**Task statement:** Output the lines of the listing below as a JSON list of strings, one string per line, with blank lines left out. Leave the pictures out of the answer.

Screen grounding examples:
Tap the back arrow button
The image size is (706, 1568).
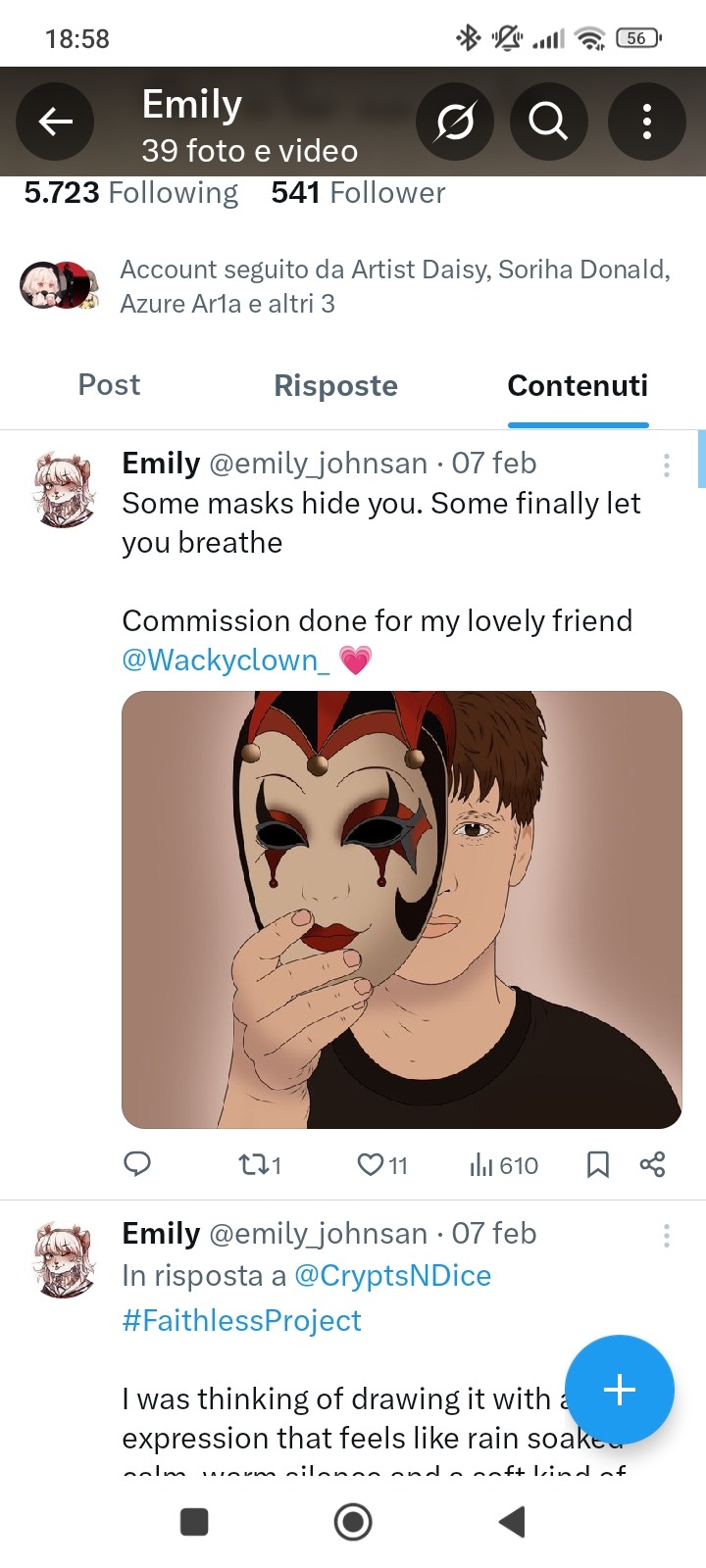56,122
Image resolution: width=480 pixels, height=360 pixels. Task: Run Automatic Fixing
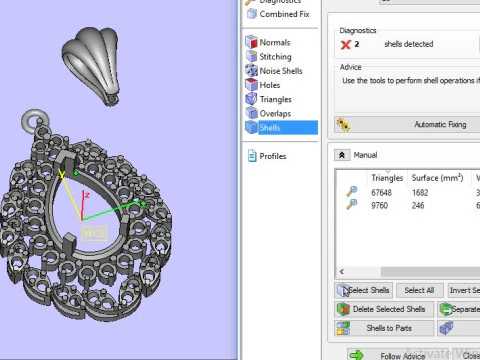(x=407, y=124)
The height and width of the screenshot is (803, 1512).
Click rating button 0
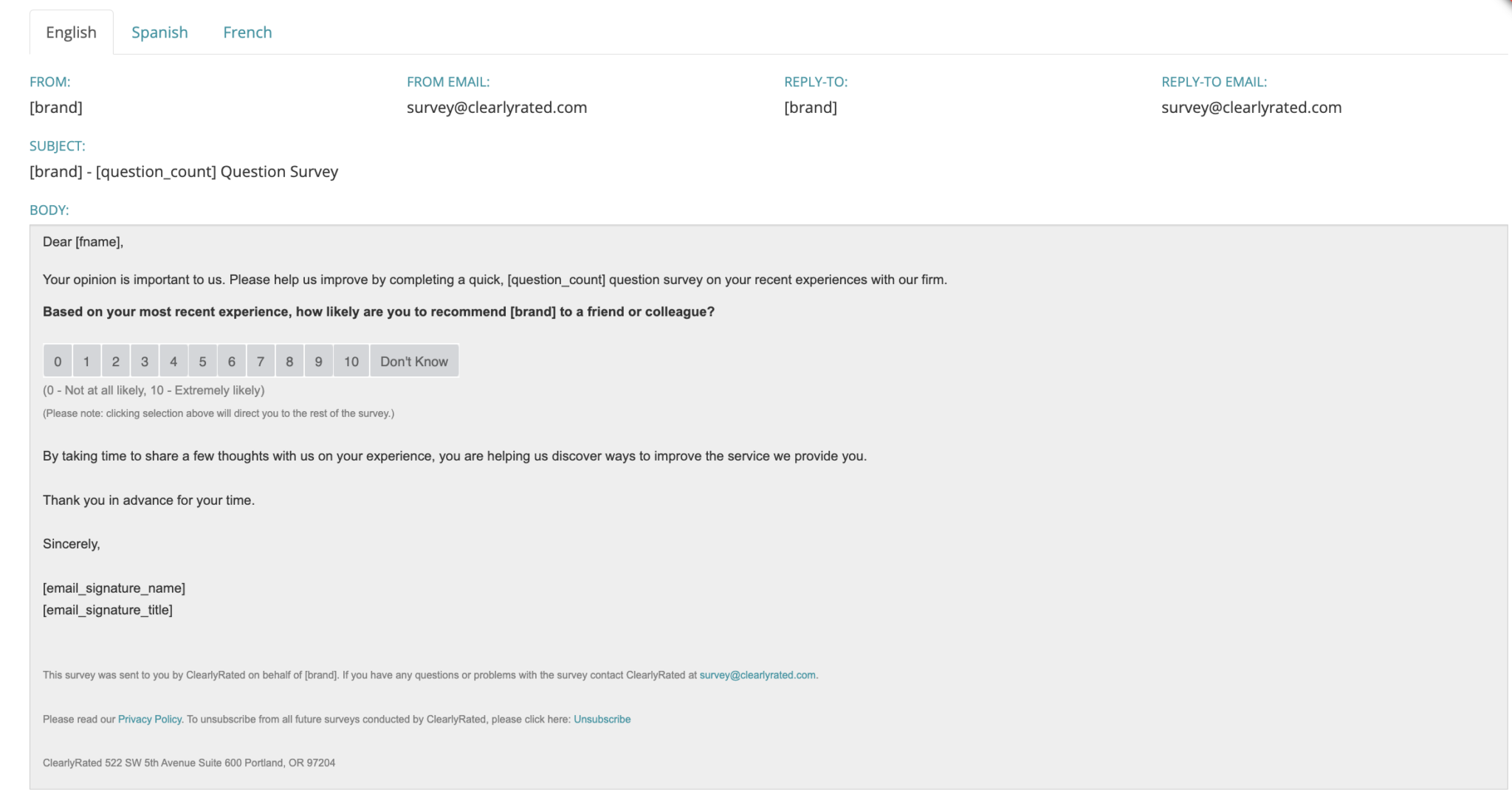(x=58, y=362)
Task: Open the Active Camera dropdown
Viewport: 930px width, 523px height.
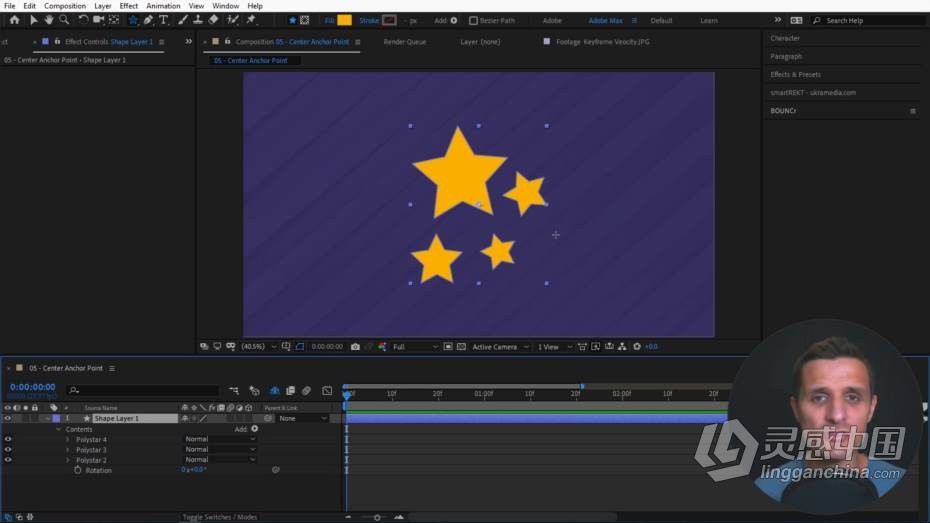Action: pyautogui.click(x=500, y=347)
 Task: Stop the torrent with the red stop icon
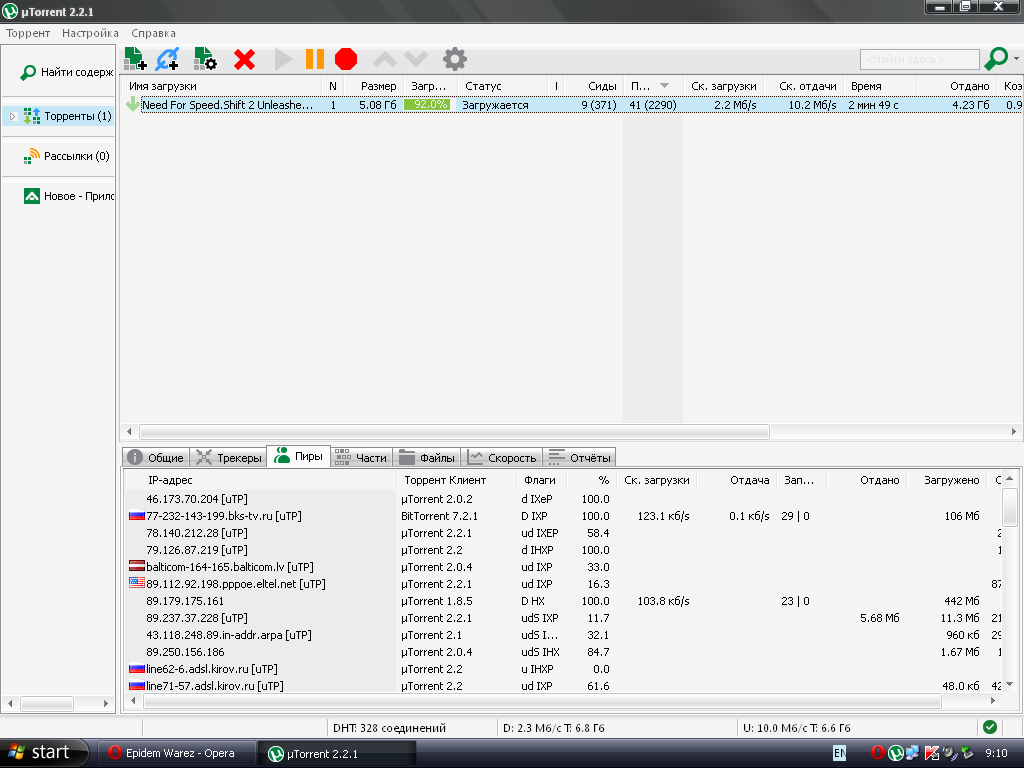tap(346, 59)
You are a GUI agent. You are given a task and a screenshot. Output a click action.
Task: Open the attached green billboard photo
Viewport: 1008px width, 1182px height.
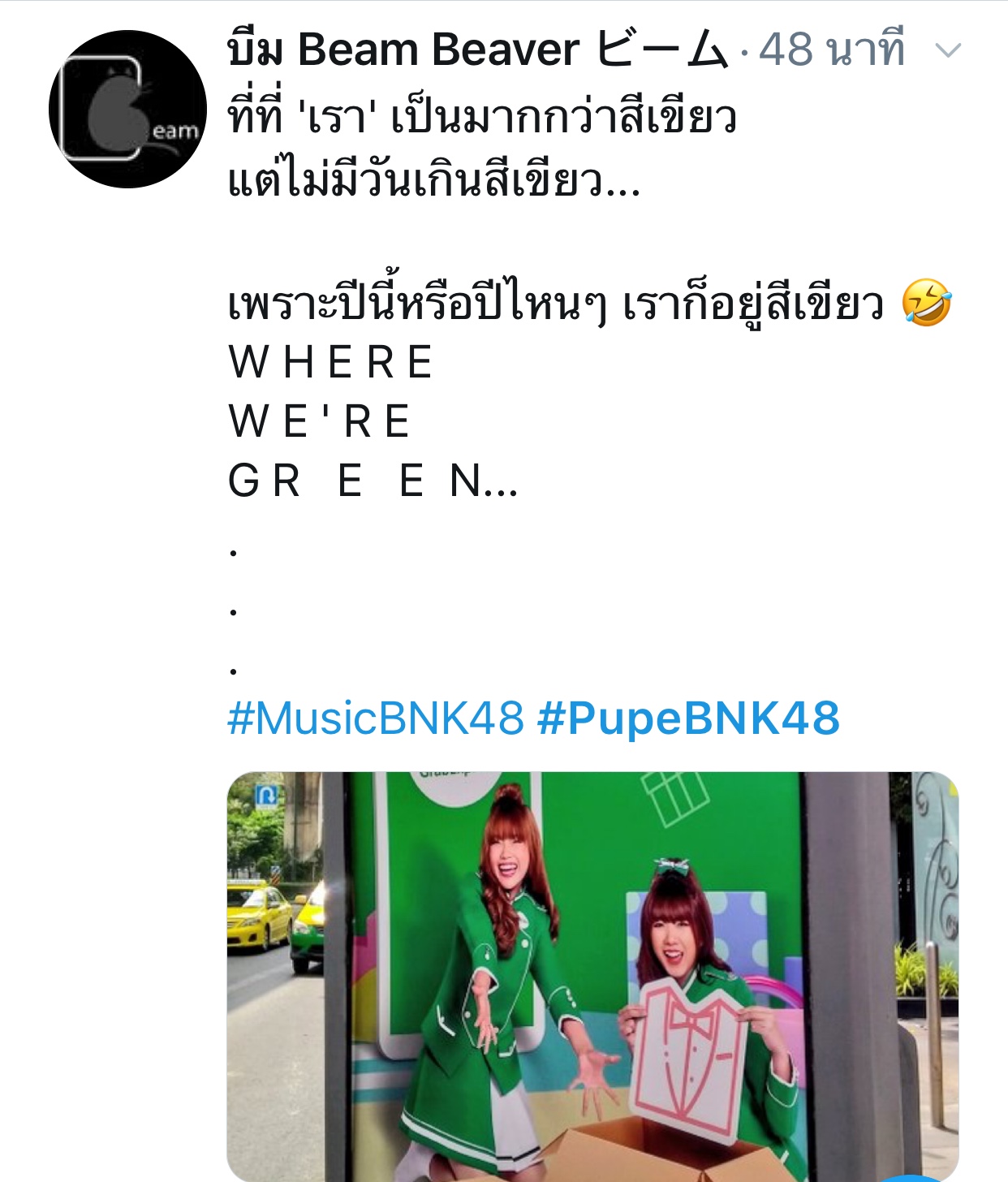[x=592, y=977]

**Solution for this task:**
[
  "Tap the back arrow button",
  "The image size is (706, 1568).",
  "56,122",
  "Image resolution: width=480 pixels, height=360 pixels. Task: Run Automatic Fixing",
  "(x=407, y=124)",
  "The height and width of the screenshot is (803, 1512).",
  "Click rating button 0",
  "(x=58, y=362)",
  "Task: Open the Active Camera dropdown",
  "Viewport: 930px width, 523px height.",
  "Action: pyautogui.click(x=500, y=347)",
  " Task: Stop the torrent with the red stop icon",
  "tap(346, 59)",
  "You are a GUI agent. You are given a task and a screenshot. Output a click action.",
  "Task: Open the attached green billboard photo",
  "Viewport: 1008px width, 1182px height.",
  "[x=592, y=977]"
]